Work item. Set down exactly the lines of the listing below, please, beginning with the first and ending with the line that holds "Viewport: 621px width, 371px height.".

The data.
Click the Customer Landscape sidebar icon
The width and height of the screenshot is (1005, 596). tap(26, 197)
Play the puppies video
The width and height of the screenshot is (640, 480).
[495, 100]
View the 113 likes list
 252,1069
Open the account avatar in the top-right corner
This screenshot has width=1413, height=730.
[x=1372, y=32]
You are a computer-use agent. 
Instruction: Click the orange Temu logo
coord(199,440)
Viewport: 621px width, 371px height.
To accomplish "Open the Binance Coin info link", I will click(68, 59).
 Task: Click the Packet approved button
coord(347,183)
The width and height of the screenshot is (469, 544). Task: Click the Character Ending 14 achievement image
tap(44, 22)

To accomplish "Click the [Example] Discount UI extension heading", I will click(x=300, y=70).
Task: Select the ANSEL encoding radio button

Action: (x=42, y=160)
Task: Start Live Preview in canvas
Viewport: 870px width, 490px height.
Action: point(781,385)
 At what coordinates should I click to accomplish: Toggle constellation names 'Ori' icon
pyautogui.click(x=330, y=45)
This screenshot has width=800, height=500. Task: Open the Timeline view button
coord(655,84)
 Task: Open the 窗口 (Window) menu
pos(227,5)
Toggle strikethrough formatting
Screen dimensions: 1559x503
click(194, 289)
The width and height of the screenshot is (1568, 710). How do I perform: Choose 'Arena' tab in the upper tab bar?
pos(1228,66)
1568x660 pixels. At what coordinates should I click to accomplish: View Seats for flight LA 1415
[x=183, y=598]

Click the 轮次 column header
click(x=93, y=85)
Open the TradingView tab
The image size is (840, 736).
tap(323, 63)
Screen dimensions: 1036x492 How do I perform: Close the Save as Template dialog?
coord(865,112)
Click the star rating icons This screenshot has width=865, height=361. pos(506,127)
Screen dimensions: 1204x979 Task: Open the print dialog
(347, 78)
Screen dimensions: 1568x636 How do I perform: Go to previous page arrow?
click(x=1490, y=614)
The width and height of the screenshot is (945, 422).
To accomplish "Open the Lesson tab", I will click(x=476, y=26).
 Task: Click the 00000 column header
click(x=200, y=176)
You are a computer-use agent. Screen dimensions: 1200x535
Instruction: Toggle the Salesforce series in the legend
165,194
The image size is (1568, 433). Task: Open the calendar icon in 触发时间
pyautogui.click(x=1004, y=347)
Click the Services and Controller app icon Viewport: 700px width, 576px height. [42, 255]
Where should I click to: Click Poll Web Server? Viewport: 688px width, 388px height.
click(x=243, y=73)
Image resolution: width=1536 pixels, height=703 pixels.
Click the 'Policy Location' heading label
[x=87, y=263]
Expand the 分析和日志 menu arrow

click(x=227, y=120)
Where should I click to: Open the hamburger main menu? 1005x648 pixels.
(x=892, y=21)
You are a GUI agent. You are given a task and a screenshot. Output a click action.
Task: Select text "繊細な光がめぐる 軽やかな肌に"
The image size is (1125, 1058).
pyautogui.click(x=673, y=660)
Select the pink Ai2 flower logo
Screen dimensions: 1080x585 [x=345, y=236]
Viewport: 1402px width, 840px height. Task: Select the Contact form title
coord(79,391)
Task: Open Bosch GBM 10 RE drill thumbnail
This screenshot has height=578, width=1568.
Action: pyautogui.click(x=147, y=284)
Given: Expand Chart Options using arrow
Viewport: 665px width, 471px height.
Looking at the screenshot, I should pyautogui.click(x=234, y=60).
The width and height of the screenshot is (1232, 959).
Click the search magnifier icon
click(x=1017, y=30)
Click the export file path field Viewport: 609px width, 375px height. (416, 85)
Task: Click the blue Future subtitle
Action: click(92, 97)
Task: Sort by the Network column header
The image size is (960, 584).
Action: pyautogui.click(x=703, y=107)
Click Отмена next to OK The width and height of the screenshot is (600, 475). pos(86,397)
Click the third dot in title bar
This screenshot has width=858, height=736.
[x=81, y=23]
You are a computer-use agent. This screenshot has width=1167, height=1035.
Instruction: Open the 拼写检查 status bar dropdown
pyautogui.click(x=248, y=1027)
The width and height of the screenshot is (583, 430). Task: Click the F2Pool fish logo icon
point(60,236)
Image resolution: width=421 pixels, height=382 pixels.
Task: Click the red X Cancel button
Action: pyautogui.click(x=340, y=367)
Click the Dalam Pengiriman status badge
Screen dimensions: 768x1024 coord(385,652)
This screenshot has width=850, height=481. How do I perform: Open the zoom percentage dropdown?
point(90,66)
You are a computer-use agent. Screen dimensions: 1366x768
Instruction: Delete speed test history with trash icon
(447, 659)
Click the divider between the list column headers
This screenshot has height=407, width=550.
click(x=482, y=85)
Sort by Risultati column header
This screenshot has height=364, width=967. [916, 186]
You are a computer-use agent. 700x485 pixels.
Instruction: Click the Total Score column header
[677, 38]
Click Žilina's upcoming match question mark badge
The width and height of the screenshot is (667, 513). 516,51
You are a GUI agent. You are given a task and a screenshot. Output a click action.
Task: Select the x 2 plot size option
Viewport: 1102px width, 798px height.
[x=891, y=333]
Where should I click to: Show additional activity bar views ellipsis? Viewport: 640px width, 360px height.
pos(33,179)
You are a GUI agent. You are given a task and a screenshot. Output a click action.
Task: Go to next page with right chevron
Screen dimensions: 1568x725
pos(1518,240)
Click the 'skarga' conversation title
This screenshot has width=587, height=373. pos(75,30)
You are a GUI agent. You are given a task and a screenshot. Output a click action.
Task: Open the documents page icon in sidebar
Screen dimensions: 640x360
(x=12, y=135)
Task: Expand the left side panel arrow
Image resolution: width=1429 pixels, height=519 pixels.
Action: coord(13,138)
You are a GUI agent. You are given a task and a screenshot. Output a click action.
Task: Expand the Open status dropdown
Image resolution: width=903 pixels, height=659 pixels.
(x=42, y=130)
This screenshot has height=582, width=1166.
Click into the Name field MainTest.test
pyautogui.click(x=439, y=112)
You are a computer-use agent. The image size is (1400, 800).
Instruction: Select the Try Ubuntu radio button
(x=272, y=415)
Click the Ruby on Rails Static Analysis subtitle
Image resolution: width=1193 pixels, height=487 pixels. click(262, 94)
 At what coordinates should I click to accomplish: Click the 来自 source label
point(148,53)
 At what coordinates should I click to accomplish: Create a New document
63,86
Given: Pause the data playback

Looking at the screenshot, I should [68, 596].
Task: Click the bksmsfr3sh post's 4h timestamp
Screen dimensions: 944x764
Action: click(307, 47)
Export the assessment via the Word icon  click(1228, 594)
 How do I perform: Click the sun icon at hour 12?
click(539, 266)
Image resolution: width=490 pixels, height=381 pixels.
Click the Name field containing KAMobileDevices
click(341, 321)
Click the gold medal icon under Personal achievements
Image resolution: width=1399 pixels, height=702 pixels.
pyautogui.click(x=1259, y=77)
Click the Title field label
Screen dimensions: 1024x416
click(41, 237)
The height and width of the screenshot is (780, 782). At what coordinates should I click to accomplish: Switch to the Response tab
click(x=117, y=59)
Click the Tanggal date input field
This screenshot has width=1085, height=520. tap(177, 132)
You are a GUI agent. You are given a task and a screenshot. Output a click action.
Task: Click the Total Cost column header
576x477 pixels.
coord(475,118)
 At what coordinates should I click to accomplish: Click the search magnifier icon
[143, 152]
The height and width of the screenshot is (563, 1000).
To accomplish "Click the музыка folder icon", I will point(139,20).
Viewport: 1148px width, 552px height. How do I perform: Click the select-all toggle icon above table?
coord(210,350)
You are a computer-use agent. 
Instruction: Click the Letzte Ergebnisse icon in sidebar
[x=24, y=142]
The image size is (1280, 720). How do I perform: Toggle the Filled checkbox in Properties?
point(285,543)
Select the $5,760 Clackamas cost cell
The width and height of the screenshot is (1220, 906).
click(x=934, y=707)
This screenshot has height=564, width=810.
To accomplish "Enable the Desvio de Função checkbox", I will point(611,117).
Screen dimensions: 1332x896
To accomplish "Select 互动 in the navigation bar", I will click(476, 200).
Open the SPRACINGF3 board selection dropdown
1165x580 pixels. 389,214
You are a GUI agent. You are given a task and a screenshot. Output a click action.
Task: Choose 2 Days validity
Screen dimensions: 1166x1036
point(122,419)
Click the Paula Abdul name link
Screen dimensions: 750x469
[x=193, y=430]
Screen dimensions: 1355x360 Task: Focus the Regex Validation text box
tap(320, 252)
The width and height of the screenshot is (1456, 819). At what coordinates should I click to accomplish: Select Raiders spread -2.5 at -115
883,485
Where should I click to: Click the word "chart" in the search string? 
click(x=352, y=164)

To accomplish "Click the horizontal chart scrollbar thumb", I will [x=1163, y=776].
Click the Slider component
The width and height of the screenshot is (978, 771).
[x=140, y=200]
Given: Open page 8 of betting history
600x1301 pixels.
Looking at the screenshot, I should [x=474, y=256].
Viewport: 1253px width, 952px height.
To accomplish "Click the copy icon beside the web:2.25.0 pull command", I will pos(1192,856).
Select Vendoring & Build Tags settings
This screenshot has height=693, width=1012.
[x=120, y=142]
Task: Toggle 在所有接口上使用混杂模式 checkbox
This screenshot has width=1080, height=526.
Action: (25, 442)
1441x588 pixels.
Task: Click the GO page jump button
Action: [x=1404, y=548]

Reply to the task.
Click the Customer Landscape sidebar icon
The width and height of the screenshot is (1005, 596). tap(26, 197)
Play the puppies video
The width and height of the screenshot is (640, 480).
[495, 100]
View the 113 likes list
 252,1069
Open the account avatar in the top-right corner
This screenshot has width=1413, height=730.
[x=1372, y=32]
You are a computer-use agent. 
Instruction: Click the orange Temu logo
coord(199,440)
Viewport: 621px width, 371px height.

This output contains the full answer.